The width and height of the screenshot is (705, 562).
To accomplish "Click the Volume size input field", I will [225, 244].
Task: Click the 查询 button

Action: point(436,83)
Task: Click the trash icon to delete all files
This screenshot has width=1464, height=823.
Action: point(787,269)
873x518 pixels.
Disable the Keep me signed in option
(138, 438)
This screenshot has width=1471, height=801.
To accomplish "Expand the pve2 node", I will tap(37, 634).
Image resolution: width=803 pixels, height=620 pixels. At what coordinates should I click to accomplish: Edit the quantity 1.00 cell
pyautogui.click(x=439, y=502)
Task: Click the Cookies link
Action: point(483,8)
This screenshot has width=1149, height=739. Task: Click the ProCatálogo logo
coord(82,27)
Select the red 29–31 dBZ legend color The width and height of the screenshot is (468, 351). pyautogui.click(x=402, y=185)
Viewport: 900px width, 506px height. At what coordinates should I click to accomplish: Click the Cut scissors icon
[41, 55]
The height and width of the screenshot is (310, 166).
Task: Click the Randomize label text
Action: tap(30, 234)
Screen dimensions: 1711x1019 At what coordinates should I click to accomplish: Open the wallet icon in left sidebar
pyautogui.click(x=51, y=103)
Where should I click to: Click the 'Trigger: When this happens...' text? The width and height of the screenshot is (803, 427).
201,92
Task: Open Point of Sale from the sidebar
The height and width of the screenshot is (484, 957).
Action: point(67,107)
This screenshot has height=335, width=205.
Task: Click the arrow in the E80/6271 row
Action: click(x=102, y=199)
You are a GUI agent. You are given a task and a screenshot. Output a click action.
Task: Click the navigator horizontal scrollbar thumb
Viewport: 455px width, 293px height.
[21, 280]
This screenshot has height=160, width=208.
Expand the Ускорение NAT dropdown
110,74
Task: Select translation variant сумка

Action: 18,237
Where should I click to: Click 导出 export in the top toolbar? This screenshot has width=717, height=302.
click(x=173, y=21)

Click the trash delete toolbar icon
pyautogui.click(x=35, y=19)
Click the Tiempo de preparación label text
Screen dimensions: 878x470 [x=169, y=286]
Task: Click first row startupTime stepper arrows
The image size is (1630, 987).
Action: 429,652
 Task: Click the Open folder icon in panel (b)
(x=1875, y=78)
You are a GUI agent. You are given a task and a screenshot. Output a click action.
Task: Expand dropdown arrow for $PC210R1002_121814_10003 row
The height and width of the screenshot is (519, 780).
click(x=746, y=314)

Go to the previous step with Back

---------------

Instruction –
Please return every line of the material above word for word, without changing anything.

Task answer –
The width and height of the screenshot is (705, 562).
To accomplish "Click the Volume size input field", I will [225, 244].
Task: Click the 查询 button

Action: point(436,83)
Task: Click the trash icon to delete all files
This screenshot has width=1464, height=823.
Action: point(787,269)
873x518 pixels.
Disable the Keep me signed in option
(138, 438)
This screenshot has width=1471, height=801.
To accomplish "Expand the pve2 node", I will tap(37, 634).
Image resolution: width=803 pixels, height=620 pixels. At what coordinates should I click to accomplish: Edit the quantity 1.00 cell
pyautogui.click(x=439, y=502)
Task: Click the Cookies link
Action: point(483,8)
This screenshot has width=1149, height=739. Task: Click the ProCatálogo logo
coord(82,27)
Select the red 29–31 dBZ legend color The width and height of the screenshot is (468, 351). pyautogui.click(x=402, y=185)
Viewport: 900px width, 506px height. At what coordinates should I click to accomplish: Click the Cut scissors icon
[41, 55]
The height and width of the screenshot is (310, 166).
Task: Click the Randomize label text
Action: tap(30, 234)
Screen dimensions: 1711x1019 At what coordinates should I click to accomplish: Open the wallet icon in left sidebar
pyautogui.click(x=51, y=103)
Where should I click to: Click the 'Trigger: When this happens...' text? The width and height of the screenshot is (803, 427).
201,92
Task: Open Point of Sale from the sidebar
The height and width of the screenshot is (484, 957).
Action: point(67,107)
This screenshot has height=335, width=205.
Task: Click the arrow in the E80/6271 row
Action: click(x=102, y=199)
You are a GUI agent. You are given a task and a screenshot. Output a click action.
Task: Click the navigator horizontal scrollbar thumb
Viewport: 455px width, 293px height.
[21, 280]
This screenshot has height=160, width=208.
Expand the Ускорение NAT dropdown
110,74
Task: Select translation variant сумка

Action: 18,237
Where should I click to: Click 导出 export in the top toolbar? This screenshot has width=717, height=302.
click(x=173, y=21)

Click the trash delete toolbar icon
pyautogui.click(x=35, y=19)
Click the Tiempo de preparación label text
Screen dimensions: 878x470 [x=169, y=286]
Task: Click first row startupTime stepper arrows
The image size is (1630, 987).
Action: 429,652
 Task: Click the Open folder icon in panel (b)
(x=1875, y=78)
You are a GUI agent. You are given a task and a screenshot. Output a click action.
Task: Expand dropdown arrow for $PC210R1002_121814_10003 row
The height and width of the screenshot is (519, 780).
click(x=746, y=314)

Go to the previous step with Back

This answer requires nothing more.